* _ABOUT THIS TASK_:
Below you will find a set of lines. Repeat them all exactly.

================================

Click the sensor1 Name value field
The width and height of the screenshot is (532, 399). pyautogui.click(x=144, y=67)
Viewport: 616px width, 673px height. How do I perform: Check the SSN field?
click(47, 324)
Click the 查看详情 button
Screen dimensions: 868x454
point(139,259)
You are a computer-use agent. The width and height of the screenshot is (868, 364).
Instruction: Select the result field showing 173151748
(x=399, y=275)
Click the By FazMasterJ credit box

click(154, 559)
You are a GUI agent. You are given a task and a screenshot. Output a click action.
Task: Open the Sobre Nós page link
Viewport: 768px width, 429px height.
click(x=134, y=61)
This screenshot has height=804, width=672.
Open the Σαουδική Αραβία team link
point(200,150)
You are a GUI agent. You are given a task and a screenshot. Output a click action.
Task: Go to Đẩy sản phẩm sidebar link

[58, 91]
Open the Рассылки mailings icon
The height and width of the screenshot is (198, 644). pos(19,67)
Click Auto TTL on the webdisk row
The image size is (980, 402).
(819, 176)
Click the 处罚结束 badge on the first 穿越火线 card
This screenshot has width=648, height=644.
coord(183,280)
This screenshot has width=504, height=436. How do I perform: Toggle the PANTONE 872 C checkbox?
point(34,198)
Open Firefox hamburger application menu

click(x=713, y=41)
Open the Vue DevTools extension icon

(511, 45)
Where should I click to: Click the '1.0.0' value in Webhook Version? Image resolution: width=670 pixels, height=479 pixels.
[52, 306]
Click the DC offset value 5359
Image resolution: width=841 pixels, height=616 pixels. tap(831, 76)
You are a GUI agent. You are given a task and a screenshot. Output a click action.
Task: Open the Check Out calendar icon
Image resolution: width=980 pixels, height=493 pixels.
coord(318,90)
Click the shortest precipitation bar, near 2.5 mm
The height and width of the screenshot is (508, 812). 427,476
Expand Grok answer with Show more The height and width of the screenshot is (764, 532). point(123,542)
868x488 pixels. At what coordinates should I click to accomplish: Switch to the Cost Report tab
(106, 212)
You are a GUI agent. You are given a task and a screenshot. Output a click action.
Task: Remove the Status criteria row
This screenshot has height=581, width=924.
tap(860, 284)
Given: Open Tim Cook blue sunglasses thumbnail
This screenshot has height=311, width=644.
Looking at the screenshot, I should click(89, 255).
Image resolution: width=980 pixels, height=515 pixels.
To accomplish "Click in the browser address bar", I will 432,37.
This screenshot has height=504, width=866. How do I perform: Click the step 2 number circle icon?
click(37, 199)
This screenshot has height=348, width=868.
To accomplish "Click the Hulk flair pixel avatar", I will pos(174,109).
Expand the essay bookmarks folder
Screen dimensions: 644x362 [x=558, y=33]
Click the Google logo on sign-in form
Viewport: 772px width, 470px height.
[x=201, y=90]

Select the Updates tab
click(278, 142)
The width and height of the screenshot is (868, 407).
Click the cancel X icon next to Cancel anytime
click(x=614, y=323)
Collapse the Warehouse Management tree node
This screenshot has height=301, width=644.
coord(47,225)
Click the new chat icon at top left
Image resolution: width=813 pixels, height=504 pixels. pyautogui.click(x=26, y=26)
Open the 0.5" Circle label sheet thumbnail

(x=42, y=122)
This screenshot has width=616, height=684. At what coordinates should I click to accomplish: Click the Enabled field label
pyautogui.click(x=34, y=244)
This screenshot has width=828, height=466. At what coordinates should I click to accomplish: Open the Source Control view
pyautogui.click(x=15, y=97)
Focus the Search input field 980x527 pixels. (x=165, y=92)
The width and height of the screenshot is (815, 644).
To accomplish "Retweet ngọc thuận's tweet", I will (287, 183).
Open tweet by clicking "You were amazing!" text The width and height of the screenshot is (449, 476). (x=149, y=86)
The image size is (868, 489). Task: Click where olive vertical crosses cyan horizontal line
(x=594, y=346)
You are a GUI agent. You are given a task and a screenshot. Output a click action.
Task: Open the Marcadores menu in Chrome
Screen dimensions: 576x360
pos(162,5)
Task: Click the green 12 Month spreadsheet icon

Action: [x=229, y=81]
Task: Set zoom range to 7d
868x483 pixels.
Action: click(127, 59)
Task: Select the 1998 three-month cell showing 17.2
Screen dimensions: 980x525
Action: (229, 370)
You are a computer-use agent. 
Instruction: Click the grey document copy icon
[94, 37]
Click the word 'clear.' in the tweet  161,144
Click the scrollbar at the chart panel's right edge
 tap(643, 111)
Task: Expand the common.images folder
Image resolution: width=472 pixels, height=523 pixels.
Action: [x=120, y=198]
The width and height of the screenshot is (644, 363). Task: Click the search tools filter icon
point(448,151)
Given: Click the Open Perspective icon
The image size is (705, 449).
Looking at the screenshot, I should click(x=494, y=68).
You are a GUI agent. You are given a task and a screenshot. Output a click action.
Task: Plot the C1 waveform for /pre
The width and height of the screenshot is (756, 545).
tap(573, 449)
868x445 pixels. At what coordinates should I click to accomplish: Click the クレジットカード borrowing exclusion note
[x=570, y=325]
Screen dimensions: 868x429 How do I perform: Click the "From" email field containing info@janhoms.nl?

================================

* _EXPECTED ANSWER_:
Click the sensor1 Name value field
The width and height of the screenshot is (532, 399). pyautogui.click(x=144, y=67)
Viewport: 616px width, 673px height. How do I perform: Check the SSN field?
click(47, 324)
Click the 查看详情 button
Screen dimensions: 868x454
point(139,259)
You are a computer-use agent. The width and height of the screenshot is (868, 364).
Instruction: Select the result field showing 173151748
(x=399, y=275)
Click the By FazMasterJ credit box

click(154, 559)
You are a GUI agent. You are given a task and a screenshot. Output a click action.
Task: Open the Sobre Nós page link
Viewport: 768px width, 429px height.
click(x=134, y=61)
This screenshot has height=804, width=672.
Open the Σαουδική Αραβία team link
point(200,150)
You are a GUI agent. You are given a task and a screenshot. Output a click action.
Task: Go to Đẩy sản phẩm sidebar link

[58, 91]
Open the Рассылки mailings icon
The height and width of the screenshot is (198, 644). pos(19,67)
Click Auto TTL on the webdisk row
The image size is (980, 402).
(819, 176)
Click the 处罚结束 badge on the first 穿越火线 card
This screenshot has width=648, height=644.
coord(183,280)
This screenshot has width=504, height=436. How do I perform: Toggle the PANTONE 872 C checkbox?
point(34,198)
Open Firefox hamburger application menu

click(x=713, y=41)
Open the Vue DevTools extension icon

(511, 45)
Where should I click to: Click the '1.0.0' value in Webhook Version? Image resolution: width=670 pixels, height=479 pixels.
[52, 306]
Click the DC offset value 5359
Image resolution: width=841 pixels, height=616 pixels. tap(831, 76)
You are a GUI agent. You are given a task and a screenshot. Output a click action.
Task: Open the Check Out calendar icon
Image resolution: width=980 pixels, height=493 pixels.
coord(318,90)
Click the shortest precipitation bar, near 2.5 mm
The height and width of the screenshot is (508, 812). 427,476
Expand Grok answer with Show more The height and width of the screenshot is (764, 532). point(123,542)
868x488 pixels. At what coordinates should I click to accomplish: Switch to the Cost Report tab
(106, 212)
You are a GUI agent. You are given a task and a screenshot. Output a click action.
Task: Remove the Status criteria row
This screenshot has height=581, width=924.
tap(860, 284)
Given: Open Tim Cook blue sunglasses thumbnail
This screenshot has height=311, width=644.
Looking at the screenshot, I should click(89, 255).
Image resolution: width=980 pixels, height=515 pixels.
To accomplish "Click in the browser address bar", I will 432,37.
This screenshot has height=504, width=866. How do I perform: Click the step 2 number circle icon?
click(37, 199)
This screenshot has height=348, width=868.
To accomplish "Click the Hulk flair pixel avatar", I will pos(174,109).
Expand the essay bookmarks folder
Screen dimensions: 644x362 [x=558, y=33]
Click the Google logo on sign-in form
Viewport: 772px width, 470px height.
[x=201, y=90]

Select the Updates tab
click(278, 142)
The width and height of the screenshot is (868, 407).
Click the cancel X icon next to Cancel anytime
click(x=614, y=323)
Collapse the Warehouse Management tree node
This screenshot has height=301, width=644.
coord(47,225)
Click the new chat icon at top left
Image resolution: width=813 pixels, height=504 pixels. pyautogui.click(x=26, y=26)
Open the 0.5" Circle label sheet thumbnail

(x=42, y=122)
This screenshot has width=616, height=684. At what coordinates should I click to accomplish: Click the Enabled field label
pyautogui.click(x=34, y=244)
This screenshot has width=828, height=466. At what coordinates should I click to accomplish: Open the Source Control view
pyautogui.click(x=15, y=97)
Focus the Search input field 980x527 pixels. (x=165, y=92)
The width and height of the screenshot is (815, 644).
To accomplish "Retweet ngọc thuận's tweet", I will (287, 183).
Open tweet by clicking "You were amazing!" text The width and height of the screenshot is (449, 476). (x=149, y=86)
The image size is (868, 489). Task: Click where olive vertical crosses cyan horizontal line
(x=594, y=346)
You are a GUI agent. You are given a task and a screenshot. Output a click action.
Task: Open the Marcadores menu in Chrome
Screen dimensions: 576x360
pos(162,5)
Task: Click the green 12 Month spreadsheet icon

Action: [x=229, y=81]
Task: Set zoom range to 7d
868x483 pixels.
Action: click(127, 59)
Task: Select the 1998 three-month cell showing 17.2
Screen dimensions: 980x525
Action: (229, 370)
You are a computer-use agent. 
Instruction: Click the grey document copy icon
[94, 37]
Click the word 'clear.' in the tweet  161,144
Click the scrollbar at the chart panel's right edge
 tap(643, 111)
Task: Expand the common.images folder
Image resolution: width=472 pixels, height=523 pixels.
Action: [x=120, y=198]
The width and height of the screenshot is (644, 363). Task: Click the search tools filter icon
point(448,151)
Given: Click the Open Perspective icon
The image size is (705, 449).
Looking at the screenshot, I should click(x=494, y=68).
You are a GUI agent. You are given a task and a screenshot. Output a click action.
Task: Plot the C1 waveform for /pre
The width and height of the screenshot is (756, 545).
tap(573, 449)
868x445 pixels. At what coordinates should I click to accomplish: Click the クレジットカード borrowing exclusion note
[x=570, y=325]
Screen dimensions: 868x429 How do I perform: Click the "From" email field containing info@janhoms.nl?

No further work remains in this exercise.